SVB failed earlier this month and was taken over by regulators as its balance sheet went upside down and a bank run made things worse. SVB’s problem was its long-duration assets that had declined in value due to rising interest rates. This, combined with the fact that over 90% of the accounts were over the $250,000 insurance threshold, raised fears of contagion. In the following days, the federal government announced that all deposits would be covered in a dramatic move to stifle fear and uncertainty about the banking system.
According to First Citizens, which is based in North Carolina, the transaction has been structured as a whole bank purchase and assumption agreement with loss share coverage.
Share of First Citizens rose dramatically in early trading – by over 44% at the time of this report.
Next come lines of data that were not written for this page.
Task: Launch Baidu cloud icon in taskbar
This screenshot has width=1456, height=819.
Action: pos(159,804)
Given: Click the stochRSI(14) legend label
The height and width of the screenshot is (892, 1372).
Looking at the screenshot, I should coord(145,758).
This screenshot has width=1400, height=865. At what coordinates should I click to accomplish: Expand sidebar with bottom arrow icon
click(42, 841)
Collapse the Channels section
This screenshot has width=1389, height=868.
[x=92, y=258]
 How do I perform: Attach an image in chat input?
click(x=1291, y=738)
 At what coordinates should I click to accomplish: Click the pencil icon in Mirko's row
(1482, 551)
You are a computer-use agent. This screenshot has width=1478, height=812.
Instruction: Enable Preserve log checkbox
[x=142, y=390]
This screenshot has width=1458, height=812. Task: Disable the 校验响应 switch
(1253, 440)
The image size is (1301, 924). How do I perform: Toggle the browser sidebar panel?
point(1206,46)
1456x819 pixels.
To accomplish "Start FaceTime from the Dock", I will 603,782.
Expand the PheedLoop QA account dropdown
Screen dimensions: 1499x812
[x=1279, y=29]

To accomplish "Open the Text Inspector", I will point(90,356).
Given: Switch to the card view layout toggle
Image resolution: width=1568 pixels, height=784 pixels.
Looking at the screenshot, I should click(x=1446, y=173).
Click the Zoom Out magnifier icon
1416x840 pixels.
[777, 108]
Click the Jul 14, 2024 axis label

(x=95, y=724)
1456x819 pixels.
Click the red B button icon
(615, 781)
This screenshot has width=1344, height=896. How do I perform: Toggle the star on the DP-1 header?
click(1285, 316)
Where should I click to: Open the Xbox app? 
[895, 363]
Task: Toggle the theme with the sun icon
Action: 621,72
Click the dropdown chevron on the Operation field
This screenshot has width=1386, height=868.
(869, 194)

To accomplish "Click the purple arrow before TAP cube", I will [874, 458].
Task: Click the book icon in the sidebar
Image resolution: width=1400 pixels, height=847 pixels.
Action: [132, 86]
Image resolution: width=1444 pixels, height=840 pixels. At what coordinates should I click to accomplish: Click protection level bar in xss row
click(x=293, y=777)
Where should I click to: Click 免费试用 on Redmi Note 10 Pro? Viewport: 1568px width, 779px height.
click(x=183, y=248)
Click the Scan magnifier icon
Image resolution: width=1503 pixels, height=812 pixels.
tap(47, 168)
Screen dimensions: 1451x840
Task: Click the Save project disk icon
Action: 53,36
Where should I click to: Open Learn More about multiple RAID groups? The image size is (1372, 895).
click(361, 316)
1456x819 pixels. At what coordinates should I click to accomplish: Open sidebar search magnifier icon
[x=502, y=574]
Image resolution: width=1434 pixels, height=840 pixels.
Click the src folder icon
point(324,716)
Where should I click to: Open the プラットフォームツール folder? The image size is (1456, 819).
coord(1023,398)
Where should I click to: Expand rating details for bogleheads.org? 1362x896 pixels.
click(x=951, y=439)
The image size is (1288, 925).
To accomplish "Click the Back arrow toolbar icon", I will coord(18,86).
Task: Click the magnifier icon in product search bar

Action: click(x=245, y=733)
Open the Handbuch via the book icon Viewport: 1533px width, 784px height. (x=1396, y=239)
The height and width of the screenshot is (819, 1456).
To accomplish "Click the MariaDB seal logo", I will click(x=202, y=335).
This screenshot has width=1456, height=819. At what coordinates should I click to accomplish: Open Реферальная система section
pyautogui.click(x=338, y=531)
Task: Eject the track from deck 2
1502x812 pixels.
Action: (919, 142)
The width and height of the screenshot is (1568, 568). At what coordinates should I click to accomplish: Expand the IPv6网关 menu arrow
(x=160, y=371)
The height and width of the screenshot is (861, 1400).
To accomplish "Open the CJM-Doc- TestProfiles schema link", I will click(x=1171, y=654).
The FDIC states that the 17 former Silicon Valley Bridge Bank branches will open as First–Citizens Bank & Trust Company today (March 27, 2023). Silicon Valley Bridge Bank customers should continue to use their current branch until they receive notice from First Citizens Bank & Trust Company that systems conversions have been completed to allow full–service banking at all of its other branch locations.
Depositors of Silicon Valley Bridge Bank, National Association, will automatically become depositors of First–Citizens Bank & Trust Company. All deposits assumed by First–Citizens Bank & Trust Company will continue to be insured by the FDIC up to the insurance limit.
First Citizens is a “family-controlled” institution – said to be the largest family-owned bank in the nation.
As of March 10, 2023, Silicon Valley Bridge Bank had approximately $167 billion in total assets and about $119 billion in total deposits. The acquisition included the purchase of about $72 billion of Silicon Valley Bridge Bank assets at a discount of $16.5 billion. Approximately $90 billion in securities and other assets will remain in the receivership for disposition by the FDIC. In addition, the FDIC received equity appreciation rights in First Citizens BancShares common stock with a potential value of up to $500 million.
The FDIC and First–Citizens Bank & Trust Company entered into a loss–share transaction on the commercial loans it purchased from the former Silicon Valley Bridge Bank. The FDIC as the receiver, and First Citizens Bank & Trust Company, will share in the losses and potential recoveries on the loans covered by the loss share agreement. The loss–share transaction is projected to maximize recoveries on the assets by keeping them in the private sector.